GlaxoSmithKline’s Ojjaara (momelotinib), a JAK1/JAK2 and activin A receptor type 1 (ACVR1) inhibitor with origins in Australia, has received approval from US regulators for the treatment of myelofibrosis.
The treatment was developed as candidate CYT387 at Cytopia, an Australian biotech company founded by Professor Andrew Wilks in 1999 and headed by Prof Wilks, Dr Chris Burns, and Andrew Macdonald.
Prof Wilks and his team at the Ludwig Institute for Cancer Research discovered and developed a suite of patents around JAK1 and JAK2, which were licensed by Cytopia and taken through preclinical and early clinical development.
Myelofibrosis, rare a bone cancer, can lead to severely low blood counts, including anaemia and thrombocytopaenia; constitutional symptoms such as fatigue, night sweats, and bone pain; and splenomegaly. To date, Ojjaara it is the only approved medicine for both newly diagnosed and previously treated myelofibrosis patients with anemia that addresses the key manifestations of the disease.
While initially approved as a treatment for myelofibrosis, a media release said the molecule has the potential to gain additional approvals for treating a number of inflammatory diseases.

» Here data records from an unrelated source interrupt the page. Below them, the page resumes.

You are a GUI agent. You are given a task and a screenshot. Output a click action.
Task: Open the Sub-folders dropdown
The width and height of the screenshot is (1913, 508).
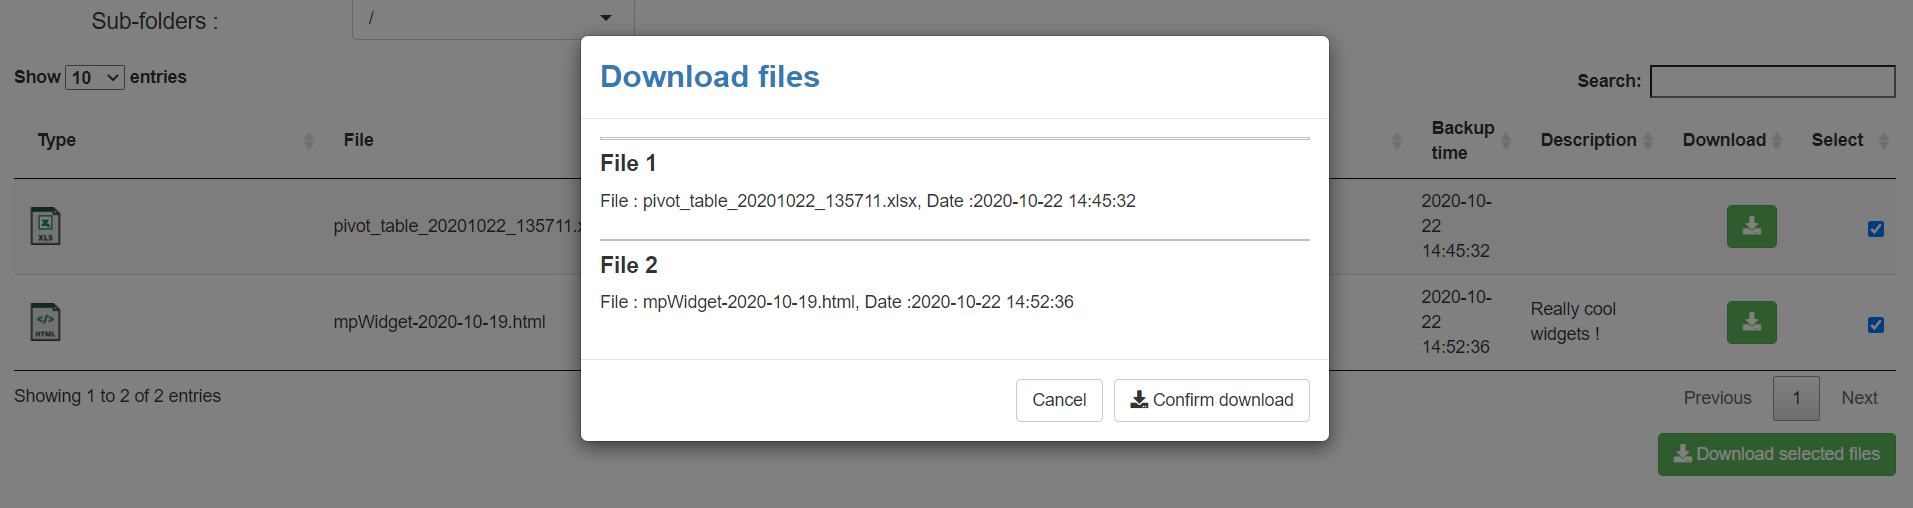pyautogui.click(x=493, y=18)
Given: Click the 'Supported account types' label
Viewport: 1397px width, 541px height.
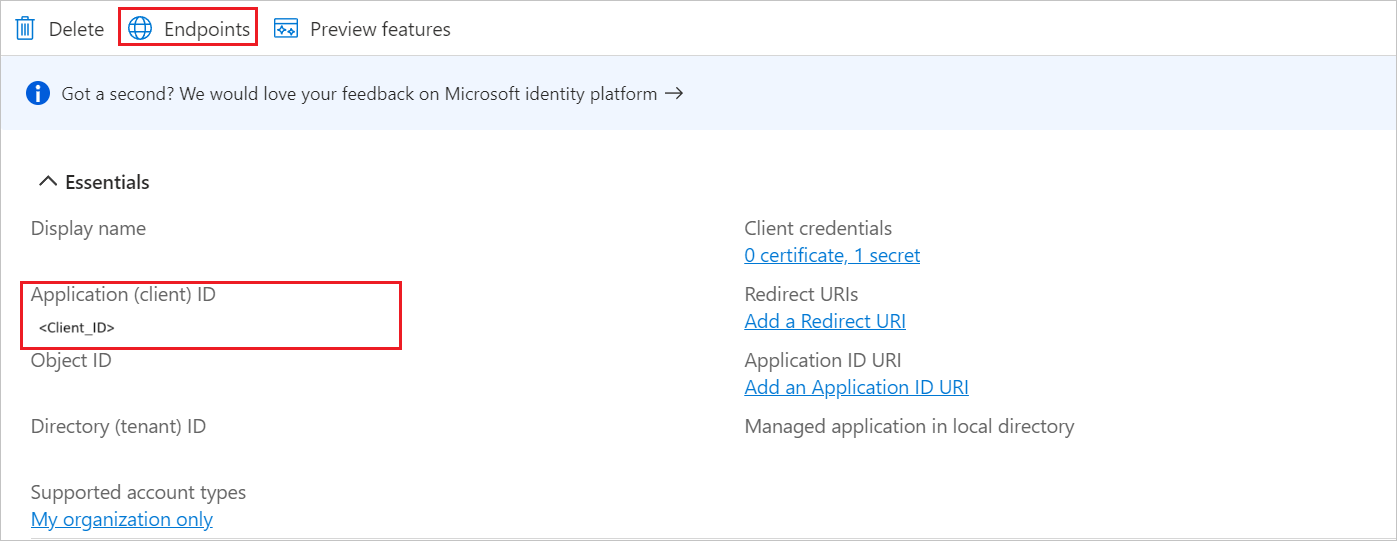Looking at the screenshot, I should coord(138,492).
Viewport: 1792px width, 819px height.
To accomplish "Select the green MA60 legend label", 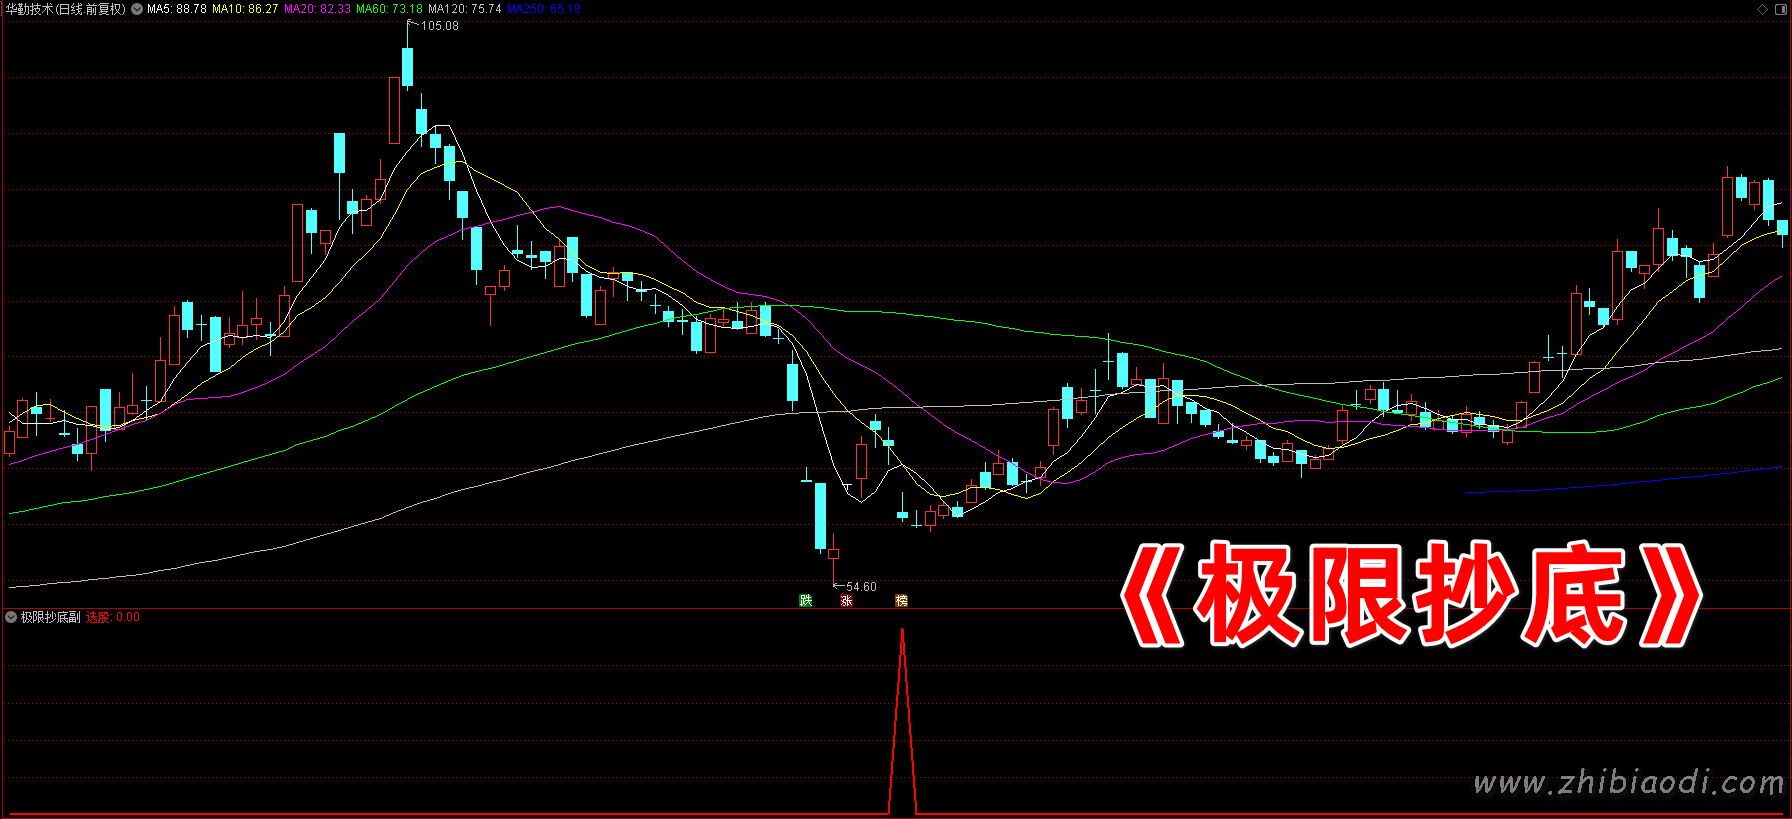I will click(x=389, y=9).
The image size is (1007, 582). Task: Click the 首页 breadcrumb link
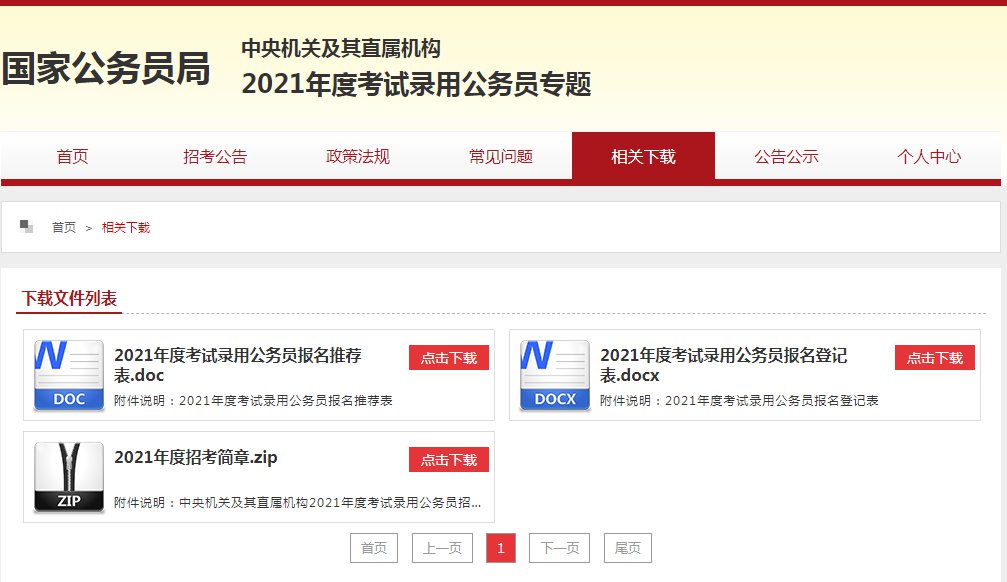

In 2009, the then ASX-listed Cytopia was acquired by Toronto-based YM Biosciences for $AU14 million; in 2012, Gilead Sciences acquired YM Biosciences, whose lead drug was the Melbourne-developed CYT387, for $US510 million; in 2018 Gilead was reported to have sold the drug to Vancouver’s Sierra Oncology for $US3 million up-front; and last year Sierra sold CYT387 to GlaxoSmithKline for $US1.9 billion ($A2.9 billion), making it the highest acquisition amount paid for a drug invented in Australia.
AusBiotech CEO Lorraine Chiroiu says, “This approval is a huge moment for all of those involved in the development of momelotinib, and Australia’s biotech community, as it showcases Australia’s world-class research capabilities and pioneering talent in translating breakthrough discoveries into much-needed therapies that benefit patients’ lives. It is rewarding to see more than 20 years of development, all of which started in a Melbourne laboratory, lead to the approval of a therapy to treat patients with myelofibrosis.”
Prof Wilks is now managing director of SYNthesis Bioventures, a fund focused on early-stage therapeutics, while Dr Burns is CEO of Amplia Therapeutics, a biotech company developing small molecule inhibitors to treat cancer and fibrotic diseases.